● Your goal
Set down again, exactly and only, the lines from the one that contains "Task: Click the CLN Partners label" through the last line of the records below, both included, but not the pictures.

Extracted entries START

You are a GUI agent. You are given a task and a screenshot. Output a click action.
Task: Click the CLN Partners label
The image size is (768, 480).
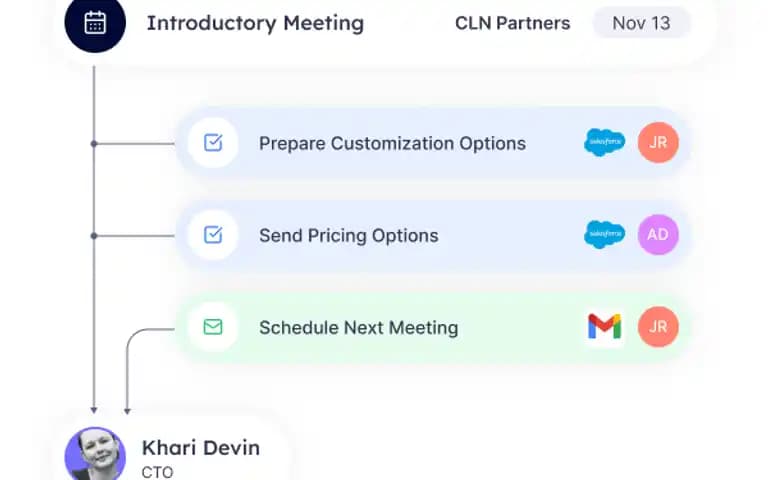pyautogui.click(x=512, y=23)
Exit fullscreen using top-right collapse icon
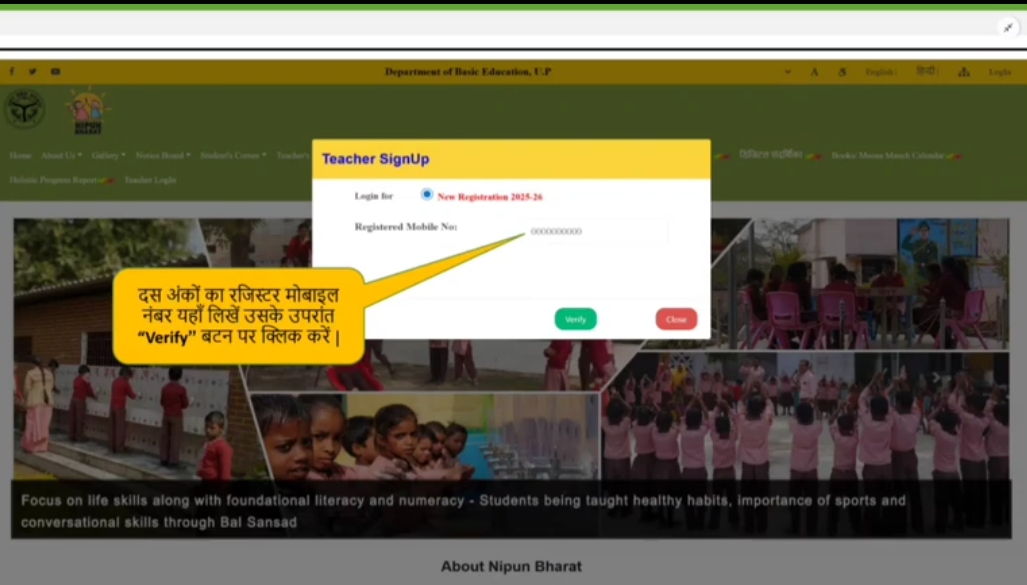1027x585 pixels. coord(1008,28)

Extracted entries END

● Response to this task
Task: Click the CLN Partners label
The image size is (768, 480).
pyautogui.click(x=512, y=23)
Exit fullscreen using top-right collapse icon
1027x585 pixels. coord(1008,28)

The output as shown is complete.